Некоторое время Беляев холодно размышлял над этим, сопоставляя факты. Если доверять фактам, то получалось, что ничего поручик Лермонтов не знает. Творит, наподобие неосмысленного монгола, который поет себе во всю глотку обо всем, что ни встретит на пути: увидит птицу в небе — поет про птицу в небе, увидит след копыта лошадиного — поет про след копыта лошадиного…
Этим-то и опасен. Абсолютно точен. Поэт… Кажется, в той же книжке и стишки пропечатаны. Стишки Беляев читать не стал, в них ничего интересного. А вот повесть — очень некстати она появилась.

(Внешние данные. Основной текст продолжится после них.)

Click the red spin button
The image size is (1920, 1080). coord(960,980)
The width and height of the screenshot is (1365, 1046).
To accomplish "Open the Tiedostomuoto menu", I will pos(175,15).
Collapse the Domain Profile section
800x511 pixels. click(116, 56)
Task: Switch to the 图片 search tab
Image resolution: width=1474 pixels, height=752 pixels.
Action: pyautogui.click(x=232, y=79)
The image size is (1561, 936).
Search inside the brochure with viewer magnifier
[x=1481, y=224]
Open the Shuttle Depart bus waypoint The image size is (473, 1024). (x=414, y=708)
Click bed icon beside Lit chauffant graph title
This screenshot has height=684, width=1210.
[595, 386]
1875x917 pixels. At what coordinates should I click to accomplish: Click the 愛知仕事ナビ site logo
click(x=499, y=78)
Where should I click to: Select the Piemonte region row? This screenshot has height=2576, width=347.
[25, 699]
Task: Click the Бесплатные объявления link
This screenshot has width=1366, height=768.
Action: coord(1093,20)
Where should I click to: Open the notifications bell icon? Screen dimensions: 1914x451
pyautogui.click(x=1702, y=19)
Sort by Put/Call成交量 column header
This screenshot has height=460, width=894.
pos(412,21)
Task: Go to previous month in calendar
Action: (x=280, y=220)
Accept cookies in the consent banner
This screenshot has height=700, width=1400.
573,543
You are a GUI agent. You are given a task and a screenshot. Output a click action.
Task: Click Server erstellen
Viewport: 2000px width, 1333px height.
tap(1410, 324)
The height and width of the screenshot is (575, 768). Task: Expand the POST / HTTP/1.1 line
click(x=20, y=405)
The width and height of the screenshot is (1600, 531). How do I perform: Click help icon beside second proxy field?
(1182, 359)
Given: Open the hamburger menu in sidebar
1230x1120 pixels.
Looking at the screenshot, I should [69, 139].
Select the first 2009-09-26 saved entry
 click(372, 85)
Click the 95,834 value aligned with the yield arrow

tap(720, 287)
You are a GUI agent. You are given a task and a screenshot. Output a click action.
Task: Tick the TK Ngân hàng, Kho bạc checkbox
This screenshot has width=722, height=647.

Итак, Лермонтов бывает, где не надо, видит, что не надо, и после доверяет бумаге — и всей честной и почтеннейшей публике то, чего бы не следовало.
И происходит это исключительно вследствие проклятых особенностей его нрава. Любопытен и болтлив, а в писаниях своих не щадит никого, и себя — того менее. Представитель «отрицательного направления» — того и гляди, войдет в моду! Достаточно дурен для того.
И стоило господину Беляеву от холодного анализа фактов перейти к рассмотрению личности самого поручика Лермонтова, как прежнее отвращение поднялось в нем, точно перед ним предстала противоестественная гадина, вроде младенца о двух головах или поросенка с лишней ножкой сбоку…
И спотыкаться об это недоразумение в офицерском мундире господин Беляев более не намерен. Существуют способы. Да, существуют различные способы.
В конце концов, на Кавказе идет война — быть может, вообще не придется предпринимать никаких излишних действий; достаточно лишь подождать. Как там говорили восточные мудрецы? «Сядь на берег реки и жди, пока вода пронесет мимо тебя труп твоего врага…»
Подождем. Но — недолго. От силы — год.
Он сжал зубы. В зеркале, робко заглядывавшем в комнаты из гардеробной, далеко, за раскрытыми дверями, отразилось серое лицо, напряженные скулы, бешеные глаза. Длилось это миг; затем господин Беляев взял себя в руки, но зеркало, казалось, запомнило жуткое отражение и затаило его в своих глубинах.